Saved entries:
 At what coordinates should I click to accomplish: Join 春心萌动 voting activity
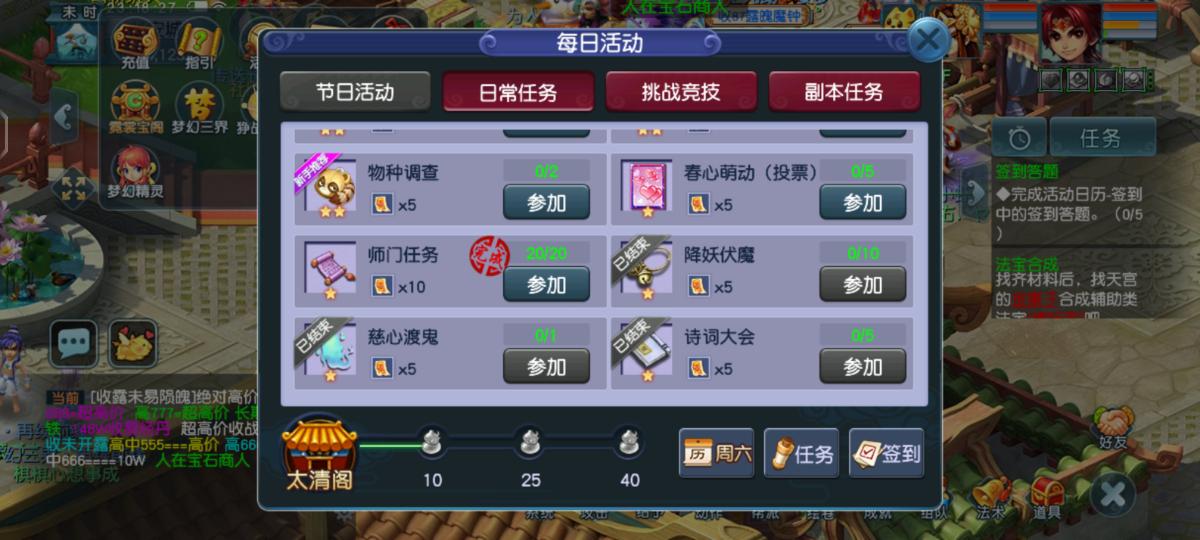[x=862, y=202]
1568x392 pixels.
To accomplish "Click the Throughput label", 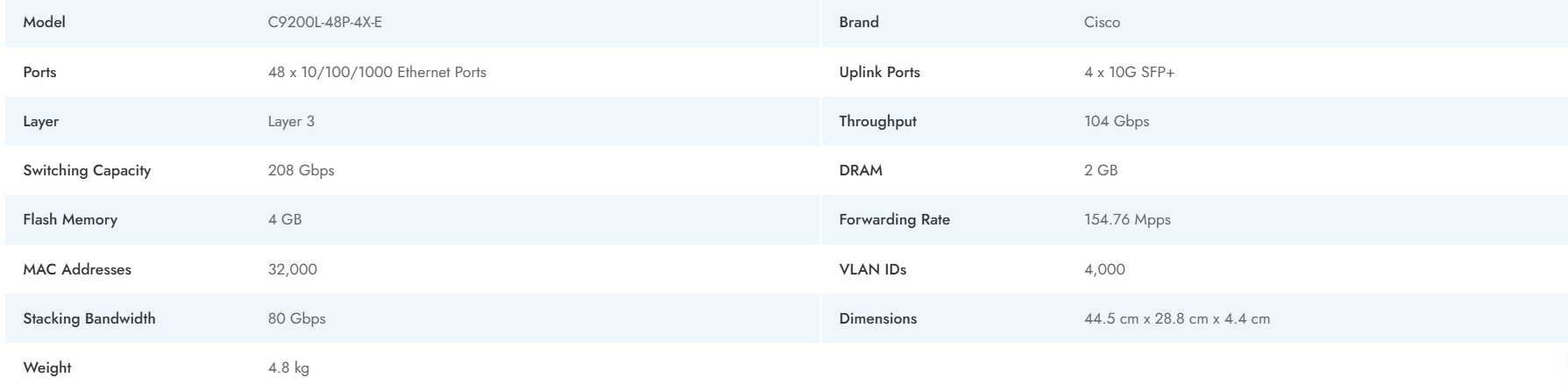I will (877, 121).
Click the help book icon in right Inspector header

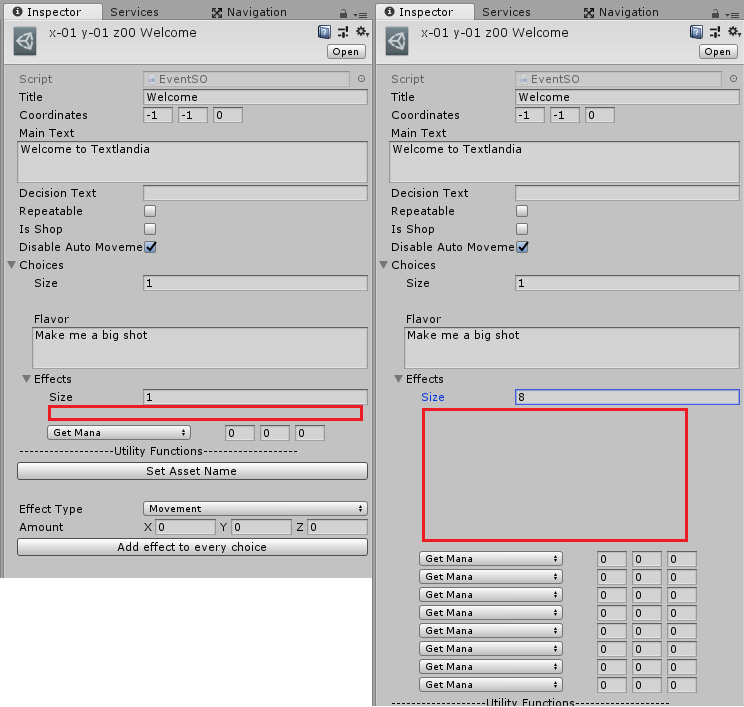pos(697,32)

▶ Aim of the exercise
Begin with the line that contains "Click the help" and repeat every line through the end of the data, exactly and only those lines, leaving out the pictures.

▶ Response
Click the help book icon in right Inspector header

pos(697,32)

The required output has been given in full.